Which reports has nova - Institute published?

        Since 1994, we have conducted numerous studies, too many to list here. After all, we earn much of our money with these studies. Our most extensive and important study to-date has been the Hemp Product Line Project (HPLP) which continues to be a fundamental source of information for anyone professionally involved with the science and economy of hemp. Many of its predictions about the technical, economic and environ-mental feasibility of products from hemp fiber and seeds remain valid. Because of its size, a translation into English was not feasible. However, a summary of the study’s findings were presented in JIHA Vol. 4 No.1, June 1997.

You are a collaborating author of two recently published reports (Ed. note: see pps. 96-106 of this issue.) on the THC content of oil and foods from hempseeds and the lack of potential for using industrial hemp as a drug. Do you feel that these publications will resolve the issues?

        We wanted to provide international discussions about THC limits in foods with a factual basis, since discussions in the past were largely dominated by emotional and irrelevant arguments. The study has been made available to policy makers in Bonn, Brussels, Washington D.C. and Canberra. It is expected that our work will generate considerable attention and support the process of setting safe and reasonable THC limits for foods.

Does the nova-Institute plan to publish any reports about the medical potential of Cannabis?

        Dr. med. Franjo Grothenhermen, one of nova’s staff scientists, is also one of the leading German researchers in the area of "medical Cannabis". He has conducted and published several studies on the subject, partly with nova, partly with the ACM (Arbeitskreis Cannabis als Medizin), a non-profit organization headed by Dr. Grothenhermen and focusing on the compilation and critical review of scientific information about medical Cannabis and the experiences of patients.

Do you collaborate with other research institutes? If so, which?

        Our work involves numerous collaborations. In addition to research and consulting, nova focuses on the management of interdisciplinary projects with other partners. Frequent partners have been the fiber institute FIBRE in Bremen and the Bergische Universität, Wuppertal, Germany. We also maintain close cooperation with Leson Environmental Consulting, Berkeley, California and PlantVision, Copenhagen.

What do you consider to be your greatest contribution to the development of hemp production?

        As already mentioned, I consider the completion of the HPLP our single most important contribution. Using the motto "The path is the goal", I consider my tenacity another main contribution. Despite often adverse conditions, I have been researching and consulting on hemp for more than five years, with the most important projects always yet to come. Nova sees itself as the provider of information and cooperative services to the hemp industry, with the market introduction of hemp products as the ultimate goal of our work.

If funded, what line of hemp research would you personally find the most interesting to pursue?

        There isn’t "the" most interesting topic.

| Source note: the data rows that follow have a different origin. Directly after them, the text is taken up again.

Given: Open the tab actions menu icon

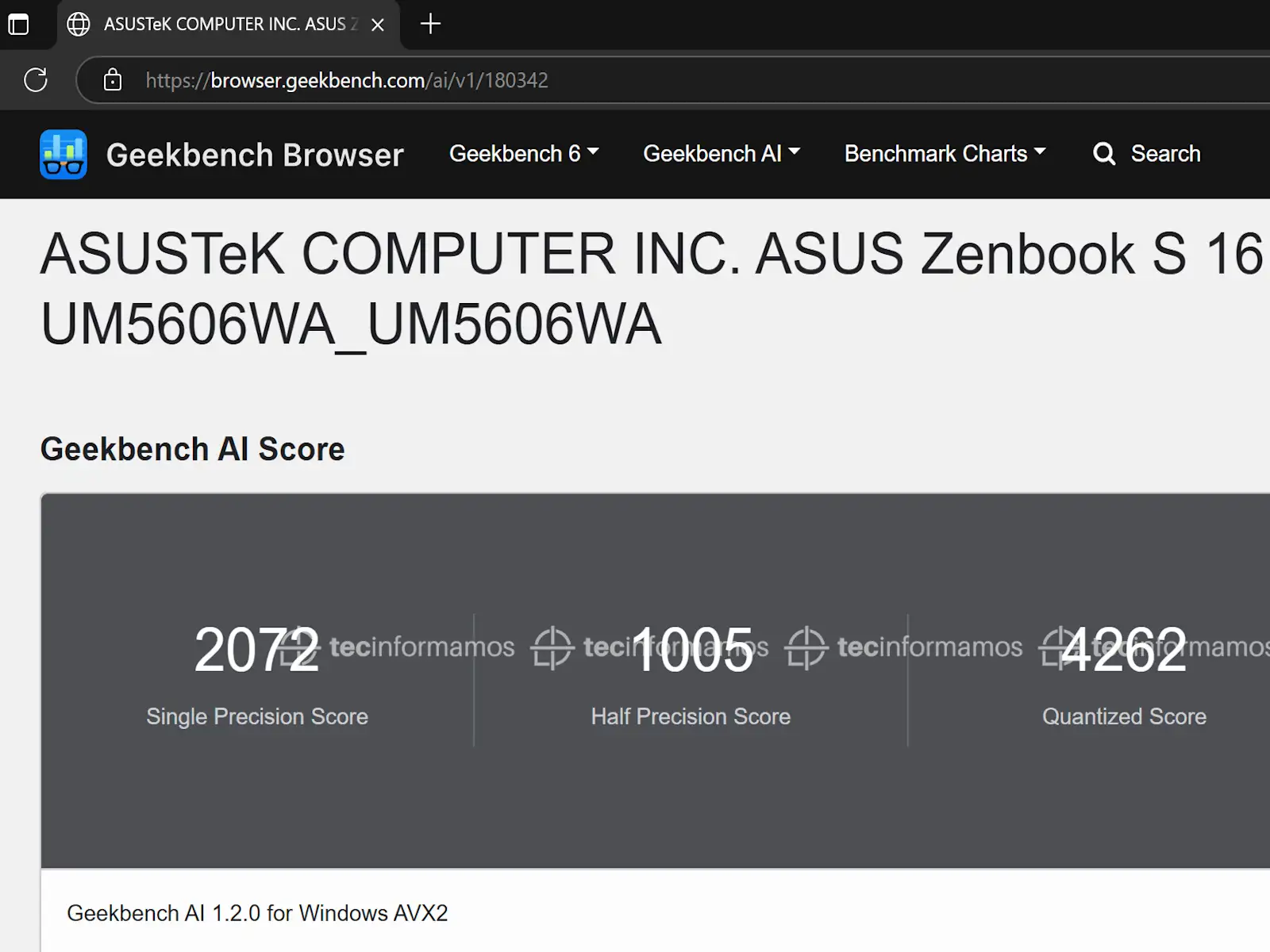Looking at the screenshot, I should 18,25.
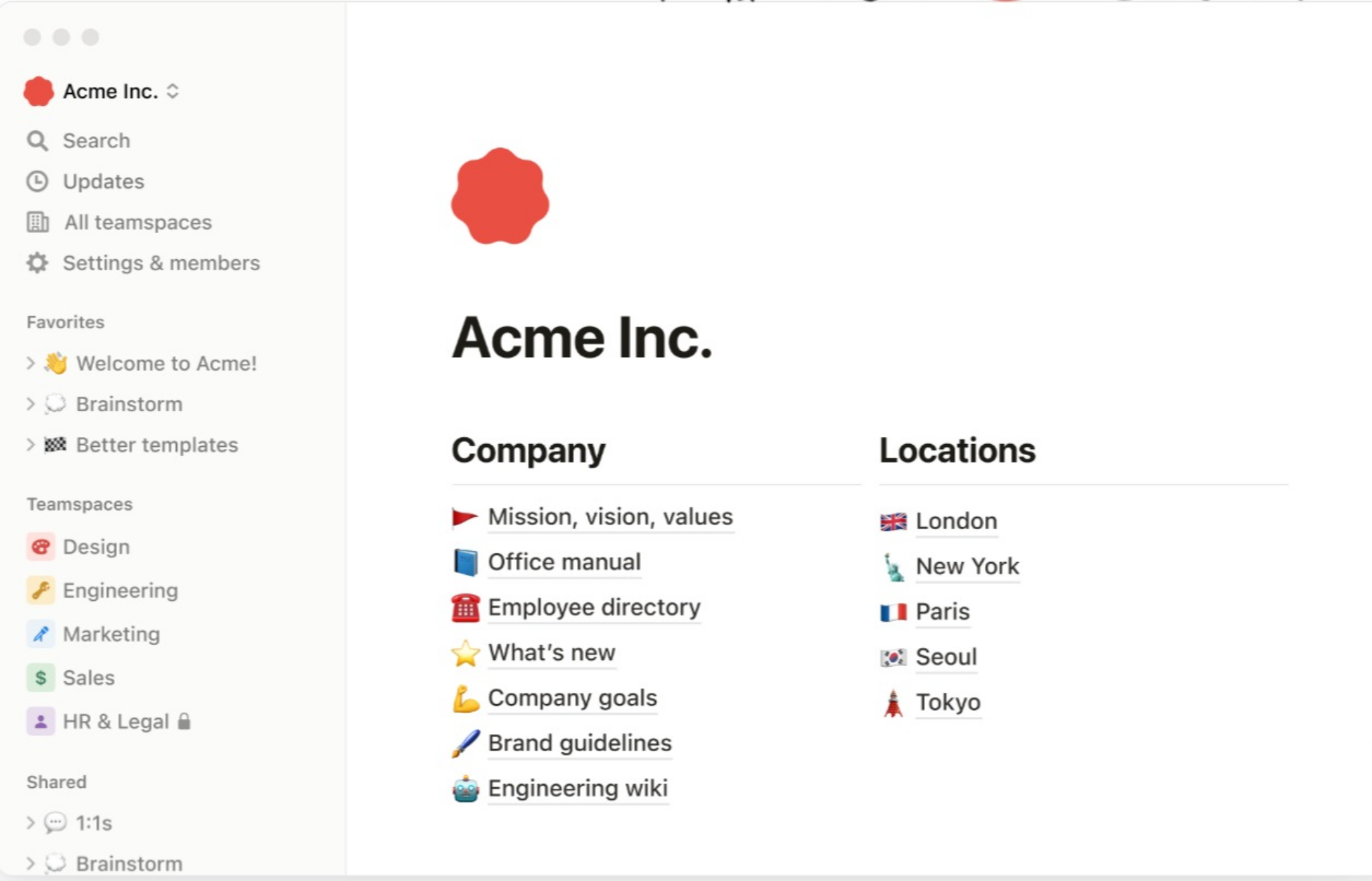Click the lock icon beside HR & Legal

(184, 721)
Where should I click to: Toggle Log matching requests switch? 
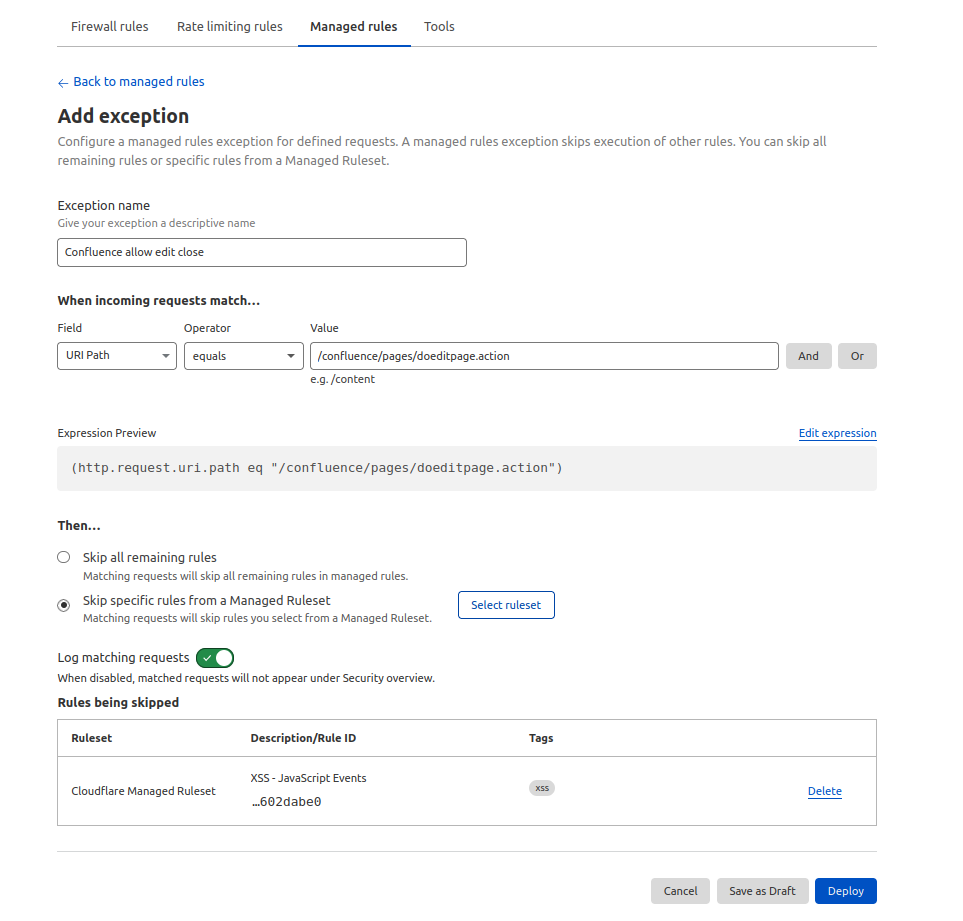pos(215,658)
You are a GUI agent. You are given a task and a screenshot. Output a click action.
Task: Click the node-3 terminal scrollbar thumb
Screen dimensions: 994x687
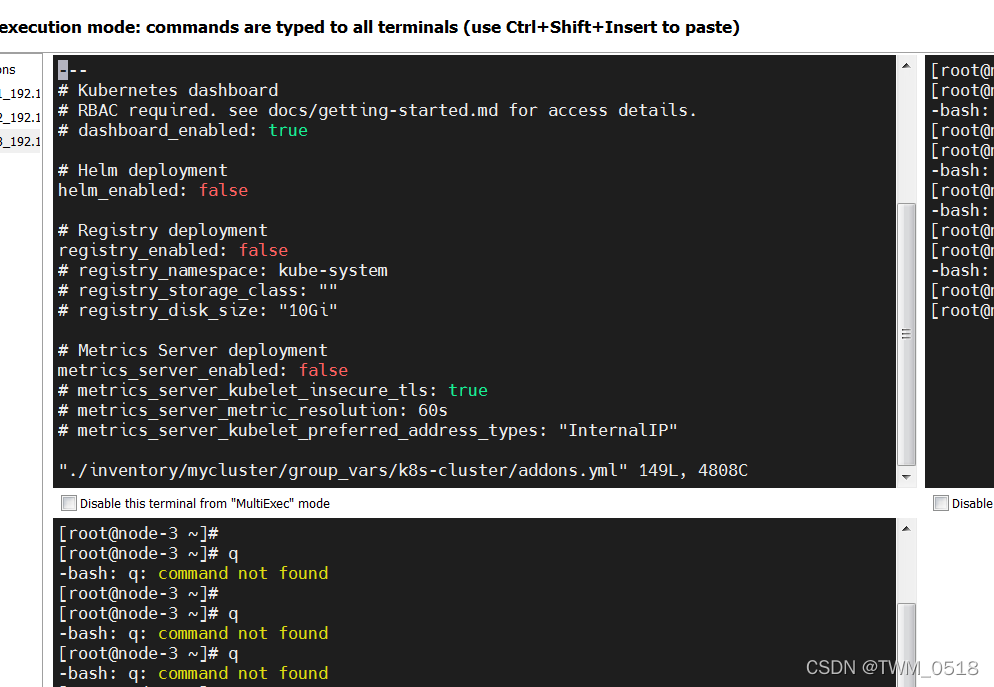click(906, 640)
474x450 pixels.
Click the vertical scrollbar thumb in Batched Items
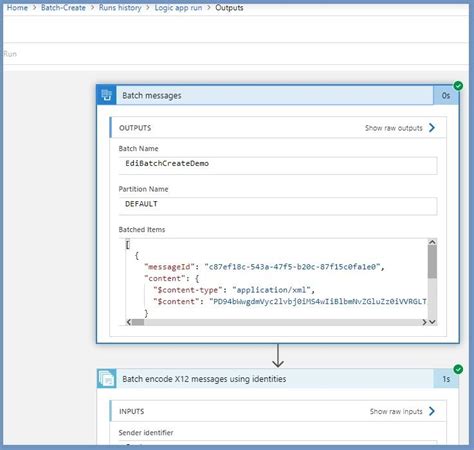pos(432,262)
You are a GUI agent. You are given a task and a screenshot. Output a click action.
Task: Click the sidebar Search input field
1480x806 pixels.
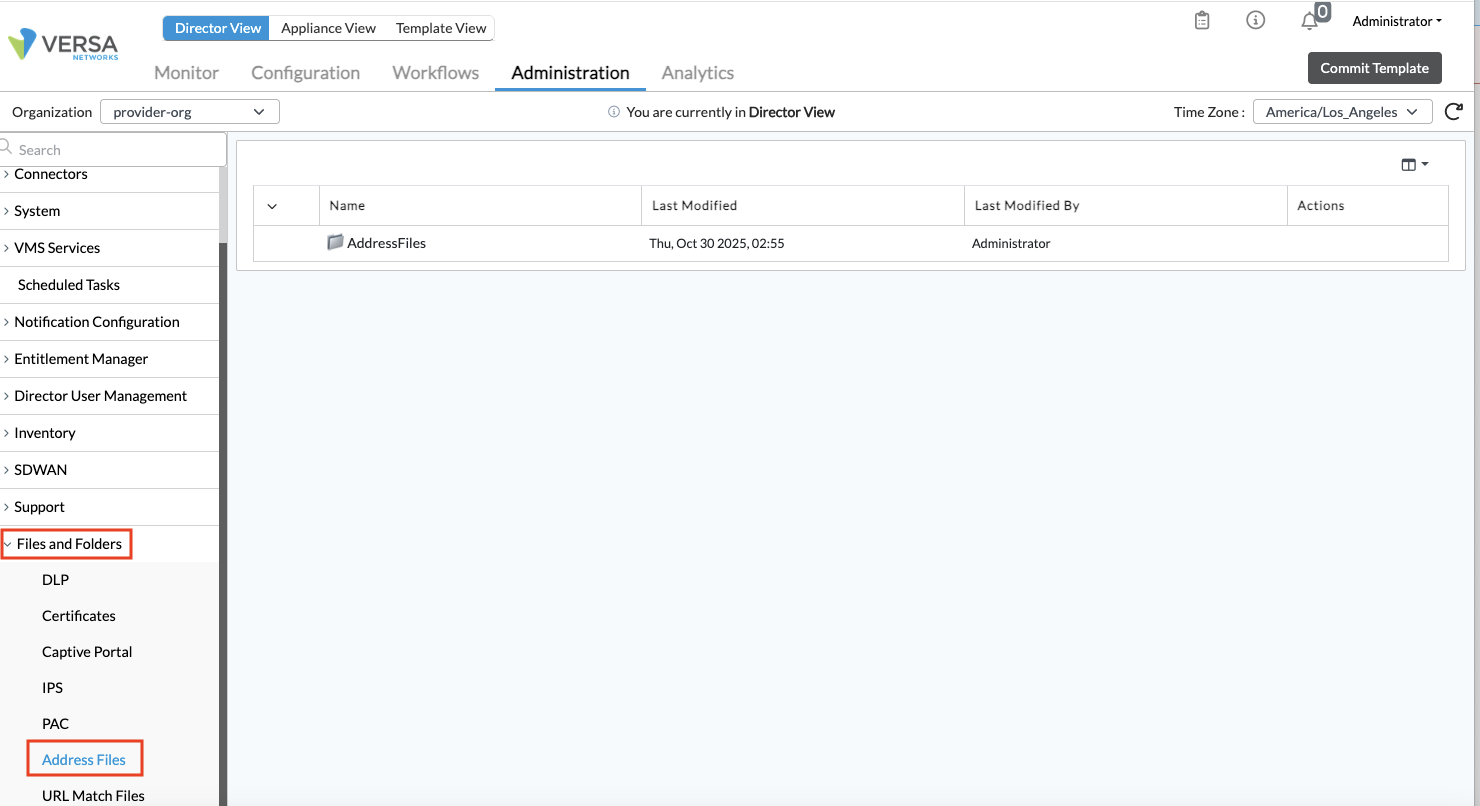(115, 150)
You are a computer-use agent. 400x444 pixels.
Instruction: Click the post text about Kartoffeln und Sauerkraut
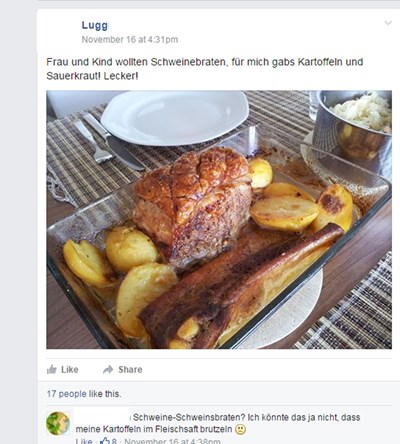click(204, 69)
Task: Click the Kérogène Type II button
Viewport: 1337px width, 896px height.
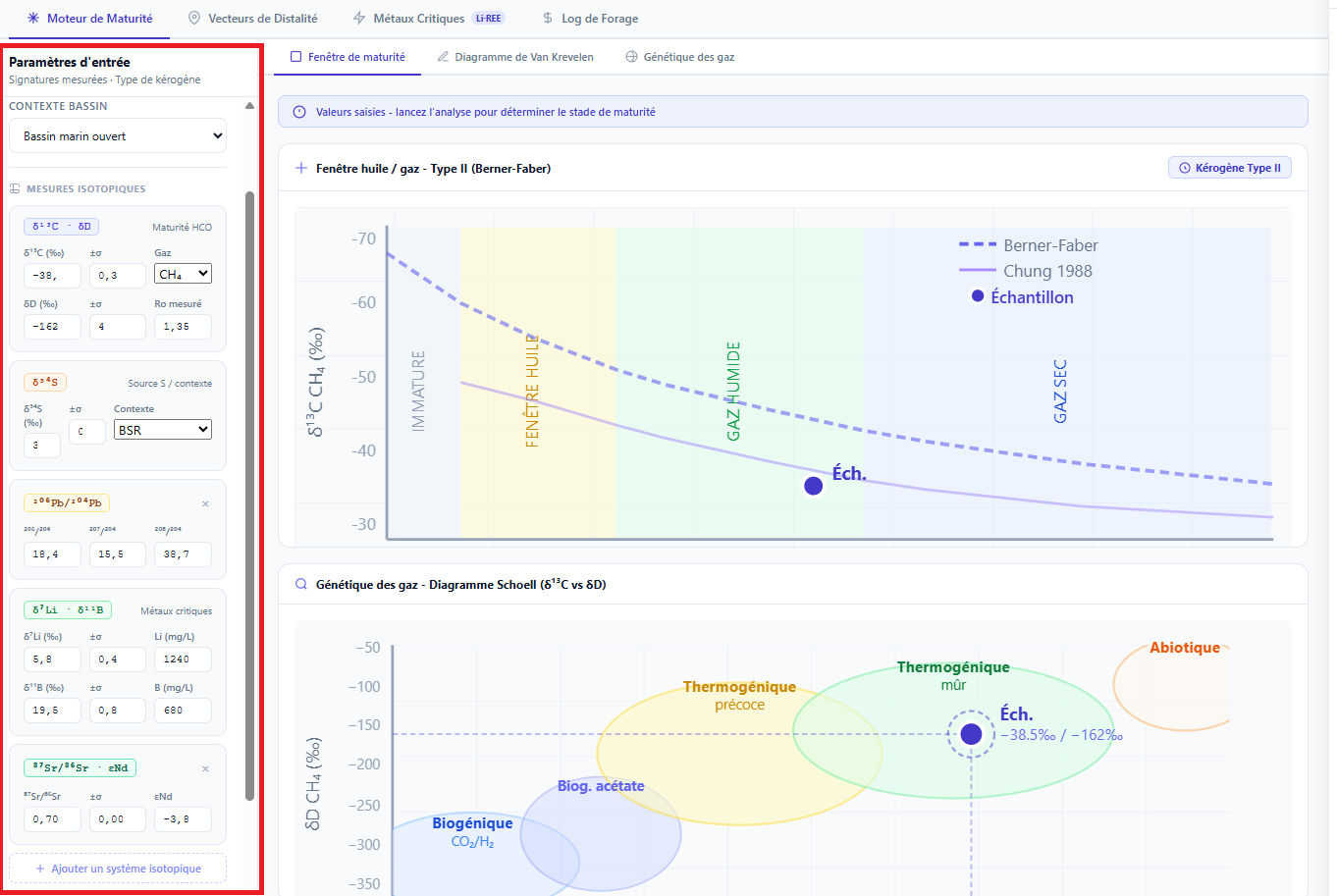Action: click(1229, 168)
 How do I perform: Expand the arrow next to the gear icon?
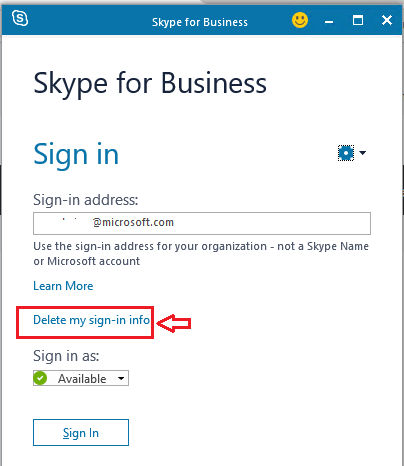(x=363, y=153)
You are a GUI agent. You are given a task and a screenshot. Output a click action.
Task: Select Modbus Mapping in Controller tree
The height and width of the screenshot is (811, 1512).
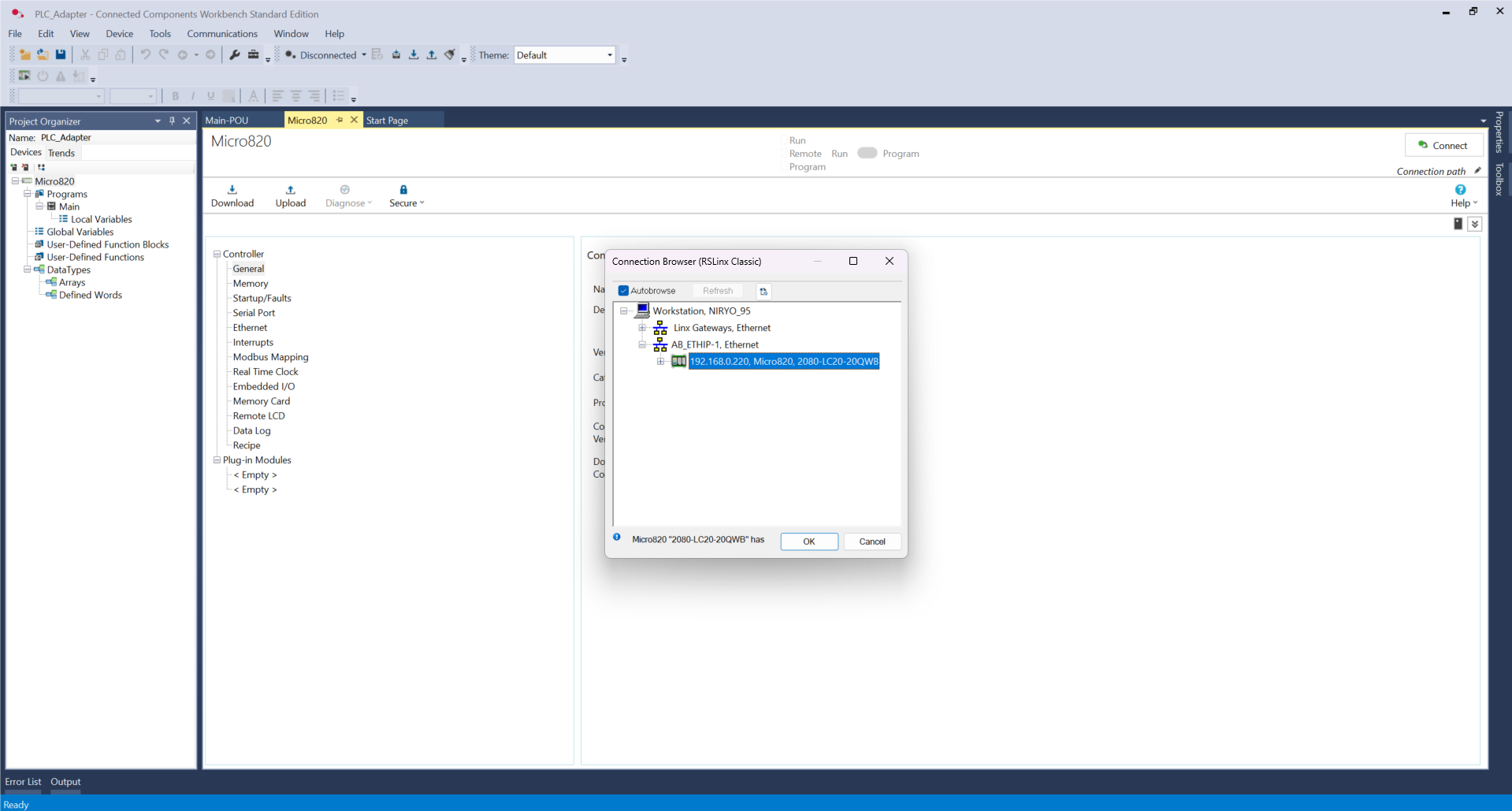[x=270, y=357]
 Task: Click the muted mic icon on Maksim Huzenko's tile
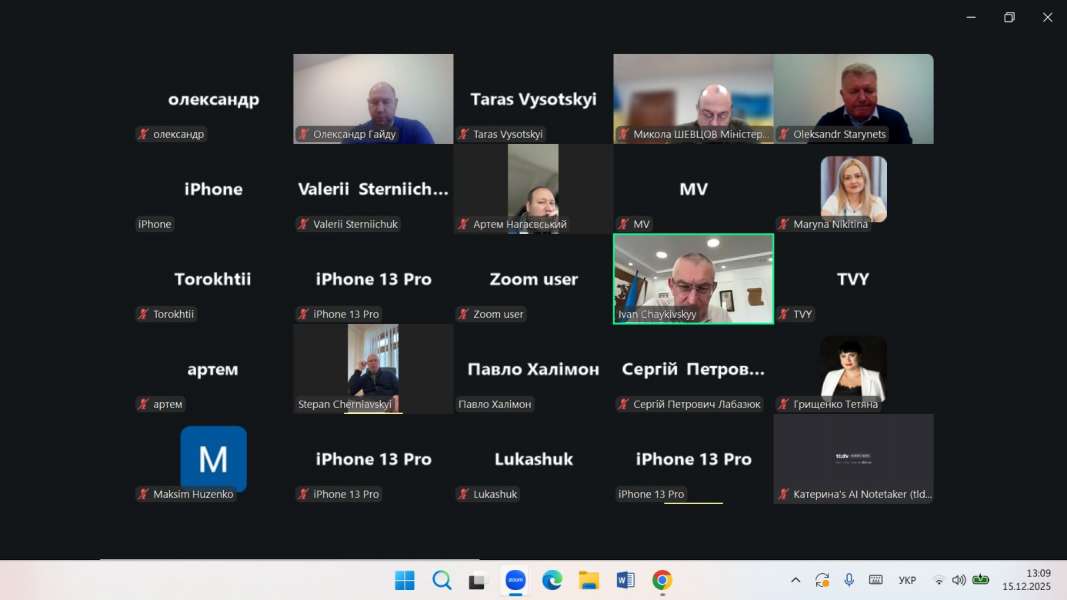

We are working along the entire value-added-chain for hemp and in each area there are interesting issues we would like to work on. Currently, I am particularly excited about the implementation of our new commercial "MarketInnovation Hemp - Internet Service Center". It is centered around our extensive company data base which will allow hemp firms to establish contact with other companies along the value chain.
     I would also like to contribute to the successful market introduction of the novel bio-polymer ZELFO from Austria.